FP article!Cleaning up is a dirty business
Bennett Environmental
Ian Karleff
Financial Post
Tuesday, November 26, 2002
Bennett Environmental Inc. is busy burning dirt in what has proven to be a high-margin and fast-growing business. The company's stock (BEV/TSX), however, has been dragged through the dirt itself as of late, thanks to the uncertainties of being a one-facility operator with an impending management void.
Sadly, there are truckloads of contaminated soil in North America, but only six sites that can cleanse it, including Bennett's in St. Ambroise, Que. And while concern exists over the life of Bennett's contracts, overall industry capacity is rising, new contracts are flowing Bennett's way, and an arduous approval process is limiting the competitive landscape.

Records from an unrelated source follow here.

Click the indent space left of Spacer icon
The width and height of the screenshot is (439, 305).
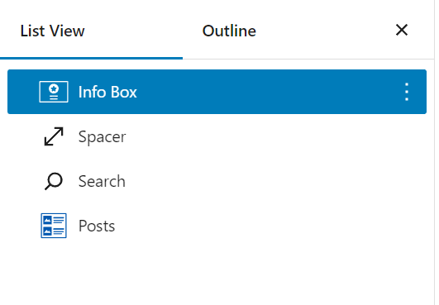pos(23,136)
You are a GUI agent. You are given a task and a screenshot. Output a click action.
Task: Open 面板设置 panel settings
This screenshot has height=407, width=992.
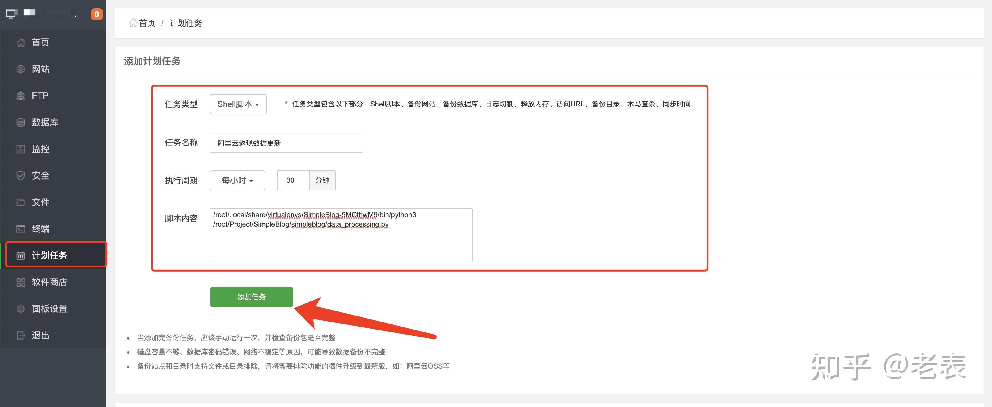49,308
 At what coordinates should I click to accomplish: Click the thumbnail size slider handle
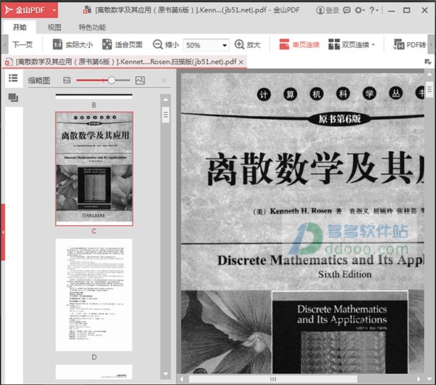(111, 80)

One of the problems for Bennett is that it knows these approval hurdles all too well as communities scream, "not in my backyard," each time a plant is announced. Its proposed incinerator at Kirkland Lake in northern Ontario has faced final approval delays until the second-quarter of 2003 from what was expected to be February, thanks in part to a milk producers' concern that the plant would drive away customers.
"The trick in this industry, and the value in the industry, is that of permitting. Permitting is difficult and a significant barrier to entry," said Avi Dalfen at Research Capital.

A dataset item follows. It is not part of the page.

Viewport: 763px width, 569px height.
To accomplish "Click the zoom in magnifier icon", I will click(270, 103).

"We cut our target price as soon as the government announced further delay for Kirkland Lake. It's a question of timing the growth in this company ... an overwhelming majority of revenues are from one plant in Quebec," said Mr. Dalfen.
And while earnings growth has been strong, it's not guaranteed, which explains why the stock (BEV/TSX) has drifted down from an April high of $21 to a low of $7.33 in October. The company earned 31¢ a share in 2001, and is projecting earnings of 85¢ to 95¢ for 2002, and $1.25 to $1.33 in 2003. At the low end of Bennett's own estimates, growth is anticipated at 174% for this year, and 47% in 2003, which most would assume would come with a high stock multiple.
But analysts such as Mr. Dalfen, despite being confident that Kirkland Lake will eventually gain approval, are not convinced the company can deliver beyond 2003.
He expects earnings of 74¢ a share in 2002, and $1.08 in 2003, which based on yesterday's close of $8.50 values the stock at 11.7 times on a trailing basis, and only 8 times next year's profit.
Also damaging the company's valuation was the shutdown of its Quebec facility for seven weeks in June and July which along with other wrinkles, slashed revenues from an anticipated $12-million to a reported $9.1-million in the third-quarter.
Yet despite the problems, Bennett generated a gross profit margin of 57%, and net after tax margin of 25%, while growing revenues a handsome 38% from the year ago period.
Analysts have marvelled that the company's return on equity is around 50%, while it ships soil across Canada for $150 a tonne, and was able to underbid its main U.S. competitors for the Superfund soil remediation project in Manville, N.J.
Bennett recently won a project from the Canadian Department of Defence to clean up a PCB laden radar station in Saglek, Labrador, and noted that 30 more projects of this kind will be remediated in coming years. The company also signed a five-year deal with GE Canada to clean up its "significant" volumes of PCB contaminated material, although the deal doesn't specify volumes.
"Clearly, the business is uniquely profitable even during challenging times," wrote Sara Elford at Canaccord Capital.
Ms. Elford expects only 68¢ of profit in 2002 and $1.22 in 2003, but sees the stock tracking up to $12.75 for a PE multiple of 10.5 times.